Exercise brief: Starting with the line that contains "Instruction: Click the info" and stopping after the line that contains "has width=1531, height=709.", copy the entries below exactly. Include nothing else.

Stored items:
■ ■ ■ ■ ■

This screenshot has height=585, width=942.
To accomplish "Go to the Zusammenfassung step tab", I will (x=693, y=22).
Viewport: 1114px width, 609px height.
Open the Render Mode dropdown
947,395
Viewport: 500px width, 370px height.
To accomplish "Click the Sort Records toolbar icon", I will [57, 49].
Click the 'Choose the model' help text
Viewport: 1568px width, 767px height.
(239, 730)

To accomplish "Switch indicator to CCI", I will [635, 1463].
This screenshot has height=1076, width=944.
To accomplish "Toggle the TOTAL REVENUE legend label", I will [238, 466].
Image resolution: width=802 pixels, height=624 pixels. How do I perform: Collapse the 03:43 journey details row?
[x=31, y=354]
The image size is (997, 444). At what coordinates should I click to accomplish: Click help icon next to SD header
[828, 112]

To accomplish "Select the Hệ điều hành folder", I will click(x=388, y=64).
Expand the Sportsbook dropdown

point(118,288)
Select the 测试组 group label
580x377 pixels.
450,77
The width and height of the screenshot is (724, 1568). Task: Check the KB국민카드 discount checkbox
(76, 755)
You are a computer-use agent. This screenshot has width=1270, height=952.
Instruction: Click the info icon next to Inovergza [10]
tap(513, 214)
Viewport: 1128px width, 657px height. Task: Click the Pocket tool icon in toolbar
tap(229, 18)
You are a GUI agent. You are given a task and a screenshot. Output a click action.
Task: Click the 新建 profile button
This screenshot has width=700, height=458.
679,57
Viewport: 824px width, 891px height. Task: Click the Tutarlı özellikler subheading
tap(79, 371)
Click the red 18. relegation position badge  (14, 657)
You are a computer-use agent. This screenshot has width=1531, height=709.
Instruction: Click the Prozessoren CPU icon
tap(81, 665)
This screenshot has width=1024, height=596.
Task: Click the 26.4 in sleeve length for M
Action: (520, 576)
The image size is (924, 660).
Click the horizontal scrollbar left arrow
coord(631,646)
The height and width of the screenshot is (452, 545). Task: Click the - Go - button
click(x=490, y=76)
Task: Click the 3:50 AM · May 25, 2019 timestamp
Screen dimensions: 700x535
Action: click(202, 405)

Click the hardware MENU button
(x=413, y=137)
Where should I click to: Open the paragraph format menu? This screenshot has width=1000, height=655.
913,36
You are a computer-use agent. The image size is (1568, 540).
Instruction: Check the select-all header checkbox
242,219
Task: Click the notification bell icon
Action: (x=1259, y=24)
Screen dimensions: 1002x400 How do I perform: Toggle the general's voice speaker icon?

■ ■ ■ ■ ■

Answer box:
Instruction: Click the info icon next to Inovergza [10]
tap(513, 214)
Viewport: 1128px width, 657px height. Task: Click the Pocket tool icon in toolbar
tap(229, 18)
You are a GUI agent. You are given a task and a screenshot. Output a click action.
Task: Click the 新建 profile button
This screenshot has width=700, height=458.
679,57
Viewport: 824px width, 891px height. Task: Click the Tutarlı özellikler subheading
tap(79, 371)
Click the red 18. relegation position badge  (14, 657)
You are a computer-use agent. This screenshot has width=1531, height=709.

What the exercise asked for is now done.